PROMPT —
Please convert the records below into a Markdown table with two columns, Row and Line, giving each line its own row number and leaving out blank lines.

MATERIAL FOR THE TASK —

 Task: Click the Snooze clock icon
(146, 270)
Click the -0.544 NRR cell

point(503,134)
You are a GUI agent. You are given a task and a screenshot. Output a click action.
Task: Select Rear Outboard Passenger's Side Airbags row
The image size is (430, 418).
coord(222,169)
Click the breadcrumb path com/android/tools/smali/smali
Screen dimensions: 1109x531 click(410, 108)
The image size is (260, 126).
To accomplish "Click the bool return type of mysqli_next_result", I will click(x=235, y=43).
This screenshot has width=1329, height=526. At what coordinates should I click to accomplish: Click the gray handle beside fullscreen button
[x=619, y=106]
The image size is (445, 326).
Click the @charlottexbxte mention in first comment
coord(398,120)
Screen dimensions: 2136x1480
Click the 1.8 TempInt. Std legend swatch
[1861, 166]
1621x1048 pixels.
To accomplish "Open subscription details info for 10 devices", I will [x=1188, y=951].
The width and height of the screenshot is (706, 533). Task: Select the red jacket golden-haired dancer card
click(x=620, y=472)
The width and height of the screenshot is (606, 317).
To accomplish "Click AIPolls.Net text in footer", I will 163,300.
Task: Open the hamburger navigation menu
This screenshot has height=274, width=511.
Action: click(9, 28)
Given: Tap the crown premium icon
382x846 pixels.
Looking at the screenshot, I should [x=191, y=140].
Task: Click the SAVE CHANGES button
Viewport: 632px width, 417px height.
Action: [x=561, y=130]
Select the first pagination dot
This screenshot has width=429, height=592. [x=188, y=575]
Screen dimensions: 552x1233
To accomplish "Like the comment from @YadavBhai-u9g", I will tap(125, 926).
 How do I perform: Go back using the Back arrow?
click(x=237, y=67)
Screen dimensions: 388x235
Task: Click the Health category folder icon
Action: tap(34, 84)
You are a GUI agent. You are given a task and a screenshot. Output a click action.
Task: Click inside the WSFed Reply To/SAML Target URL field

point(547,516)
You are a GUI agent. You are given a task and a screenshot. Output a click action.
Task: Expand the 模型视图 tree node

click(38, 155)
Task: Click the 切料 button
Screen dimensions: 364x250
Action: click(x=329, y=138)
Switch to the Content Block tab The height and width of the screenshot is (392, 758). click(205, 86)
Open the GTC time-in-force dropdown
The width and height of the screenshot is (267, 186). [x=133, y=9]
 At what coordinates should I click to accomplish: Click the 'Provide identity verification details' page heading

SOLVED PROBLEM —
| Row | Line |
|---|---|
| 1 |  Task: Click the Snooze clock icon |
| 2 | (146, 270) |
| 3 | Click the -0.544 NRR cell |
| 4 | point(503,134) |
| 5 | You are a GUI agent. You are given a task and a screenshot. Output a click action. |
| 6 | Task: Select Rear Outboard Passenger's Side Airbags row |
| 7 | The image size is (430, 418). |
| 8 | coord(222,169) |
| 9 | Click the breadcrumb path com/android/tools/smali/smali |
| 10 | Screen dimensions: 1109x531 click(410, 108) |
| 11 | The image size is (260, 126). |
| 12 | To accomplish "Click the bool return type of mysqli_next_result", I will click(x=235, y=43). |
| 13 | This screenshot has width=1329, height=526. At what coordinates should I click to accomplish: Click the gray handle beside fullscreen button |
| 14 | [x=619, y=106] |
| 15 | The image size is (445, 326). |
| 16 | Click the @charlottexbxte mention in first comment |
| 17 | coord(398,120) |
| 18 | Screen dimensions: 2136x1480 |
| 19 | Click the 1.8 TempInt. Std legend swatch |
| 20 | [1861, 166] |
| 21 | 1621x1048 pixels. |
| 22 | To accomplish "Open subscription details info for 10 devices", I will [x=1188, y=951]. |
| 23 | The width and height of the screenshot is (706, 533). Task: Select the red jacket golden-haired dancer card |
| 24 | click(x=620, y=472) |
| 25 | The width and height of the screenshot is (606, 317). |
| 26 | To accomplish "Click AIPolls.Net text in footer", I will 163,300. |
| 27 | Task: Open the hamburger navigation menu |
| 28 | This screenshot has height=274, width=511. |
| 29 | Action: click(9, 28) |
| 30 | Given: Tap the crown premium icon |
| 31 | 382x846 pixels. |
| 32 | Looking at the screenshot, I should [x=191, y=140]. |
| 33 | Task: Click the SAVE CHANGES button |
| 34 | Viewport: 632px width, 417px height. |
| 35 | Action: [x=561, y=130] |
| 36 | Select the first pagination dot |
| 37 | This screenshot has width=429, height=592. [x=188, y=575] |
| 38 | Screen dimensions: 552x1233 |
| 39 | To accomplish "Like the comment from @YadavBhai-u9g", I will tap(125, 926). |
| 40 |  How do I perform: Go back using the Back arrow? |
| 41 | click(x=237, y=67) |
| 42 | Screen dimensions: 388x235 |
| 43 | Task: Click the Health category folder icon |
| 44 | Action: tap(34, 84) |
| 45 | You are a GUI agent. You are given a task and a screenshot. Output a click action. |
| 46 | Task: Click inside the WSFed Reply To/SAML Target URL field |
| 47 | point(547,516) |
| 48 | You are a GUI agent. You are given a task and a screenshot. Output a click action. |
| 49 | Task: Expand the 模型视图 tree node |
| 50 | click(38, 155) |
| 51 | Task: Click the 切料 button |
| 52 | Screen dimensions: 364x250 |
| 53 | Action: click(x=329, y=138) |
| 54 | Switch to the Content Block tab The height and width of the screenshot is (392, 758). click(205, 86) |
| 55 | Open the GTC time-in-force dropdown |
| 56 | The width and height of the screenshot is (267, 186). [x=133, y=9] |
| 57 |  At what coordinates should I click to accomplish: Click the 'Provide identity verification details' page heading |